• _Required work_
In this exercise, copy exactly the lines from the one that contains "Click the lock icon in the title bar" through the end of the entries below; pictures are not copied.

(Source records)
^^^^^^^^^^^^^^^^

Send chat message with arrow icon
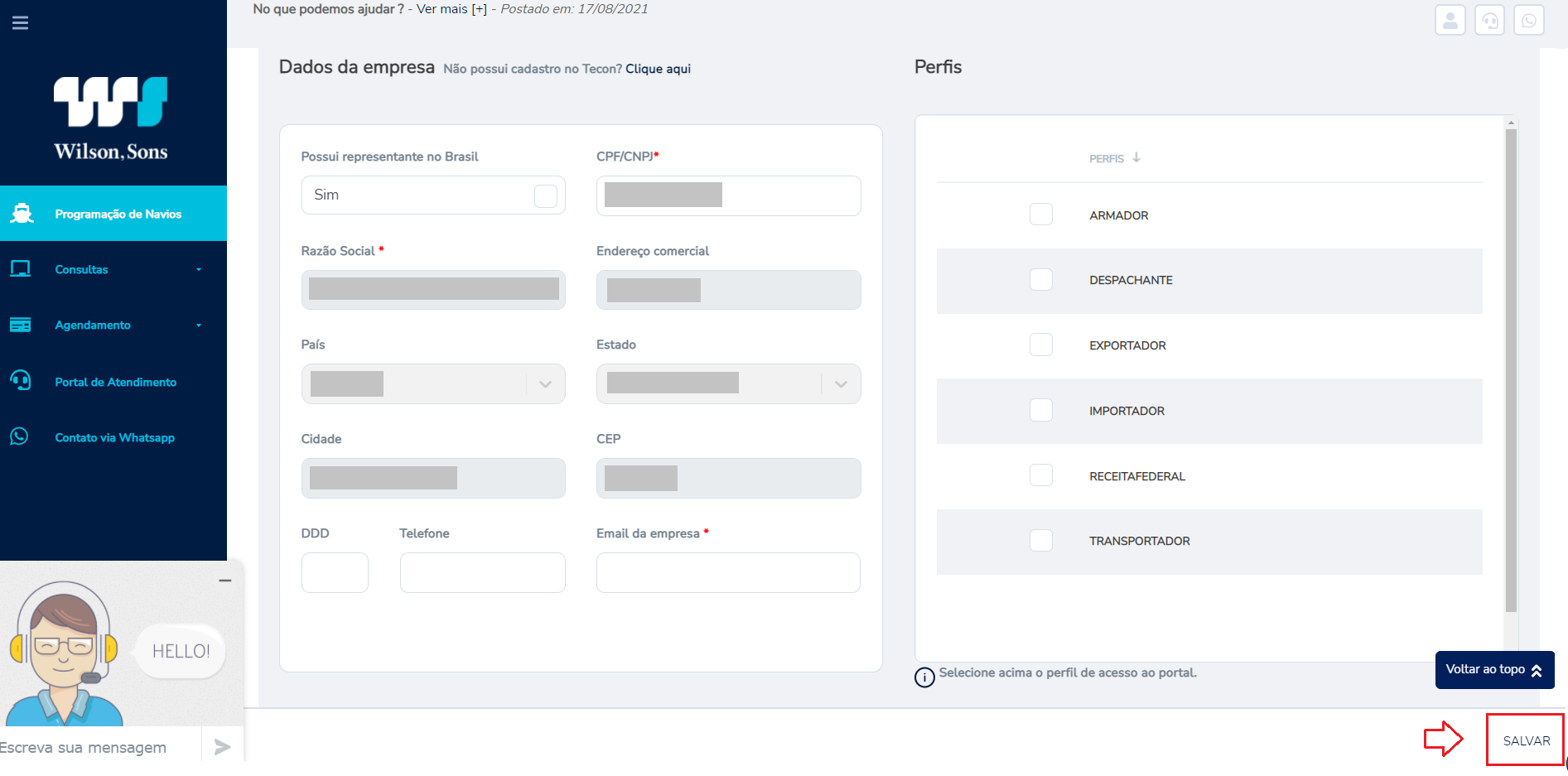pos(222,747)
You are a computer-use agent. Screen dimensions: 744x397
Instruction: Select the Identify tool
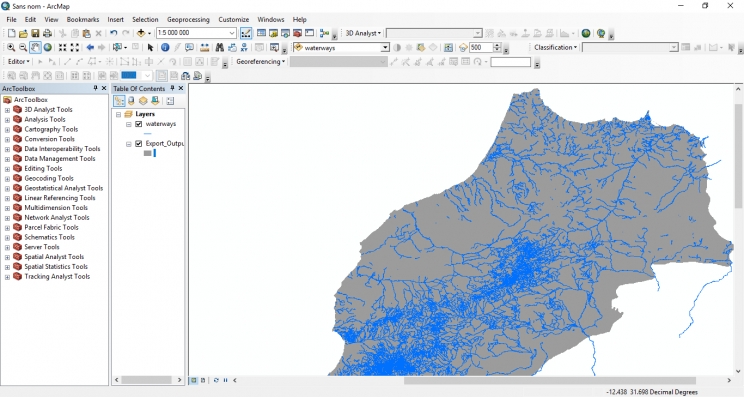click(165, 47)
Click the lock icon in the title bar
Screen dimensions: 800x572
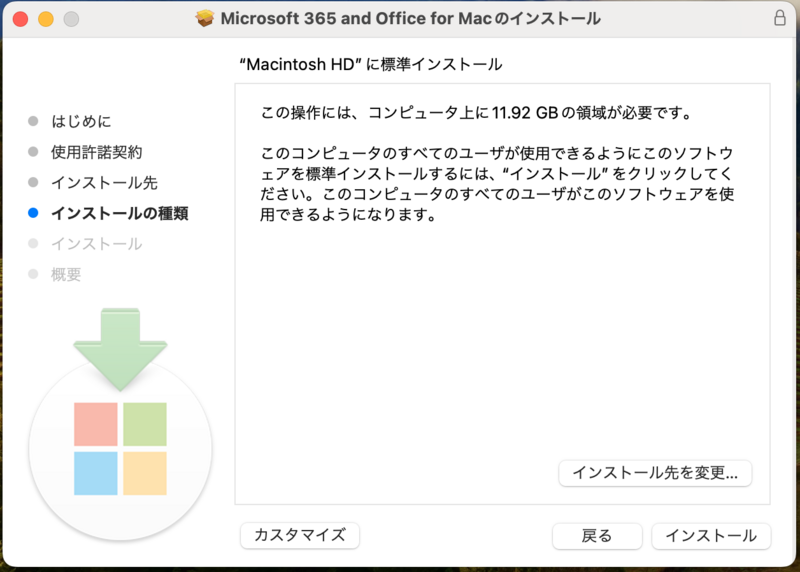click(779, 19)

^^^^^^^^^^^^^^^^

• _Exercise solution_
Click the lock icon in the title bar
Screen dimensions: 800x572
click(779, 19)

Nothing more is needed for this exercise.